Officials claimed that faulty wiring or lightning caused the Shady Grove Church burning, but that was later disproved after the Federal Bureau of Investigation (FBI), under the direction of J. Edgar Hoover, arrested and charged two White men, Jack Smith and Douglas Parker, with the arson that October.

The formal charge against the men was conspiring against the rights of citizens, according to newspaper articles of the day.

Dr. King wrote in the SCLC’s September newsletter in a column titled, “The Terrible Cost of the Ballot” and spoke about how being in the presence of the church’s ruins rendered him emotional:

Tears welled up in my heart and my eyes not long ago as I surveyed the shambles of what had been the Shady Grove Baptist Church of Leesburg, Georgia. I had been awakened shortly after daybreak by my executive assistant, the Rev. Wyatt Tee Walker, who informed me that a SNCC (Student Non violent Coordinating Committee) staffer had just called and reported that the church where their organization had been holding voting clinics and registration classes had been destroyed by fire and/or dynamite.

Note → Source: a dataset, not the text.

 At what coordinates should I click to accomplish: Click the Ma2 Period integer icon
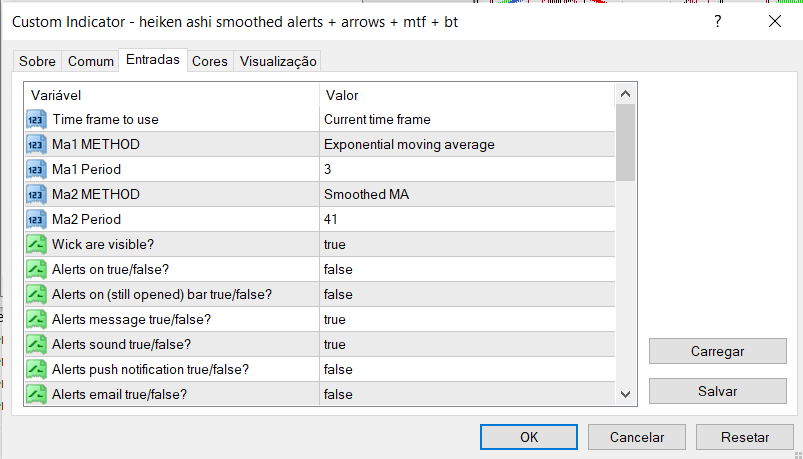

Lee Count y is one of the three southwest Georgia counties where for years an attempt to register to vote has been tantamount to inviting death. As I stood there sensing the intense heat from the smoldering remains, there came to mind all of the protestations of these segregationists, the conservative Whites, the liberals, and many Negroes who have not yet grasped the meaning of nonviolent direct action.

The other churches that were burned were Mount Olive and Mount Mary Baptist churches near the towns of Sasser and Albany in the state.

Major League Baseball pioneer Jackie Robinson was in Albany when the churches were burned and led a fund-raising effort to get the buildings rebuilt. It was not clear if the other fires were connected with the Shady Grove incident.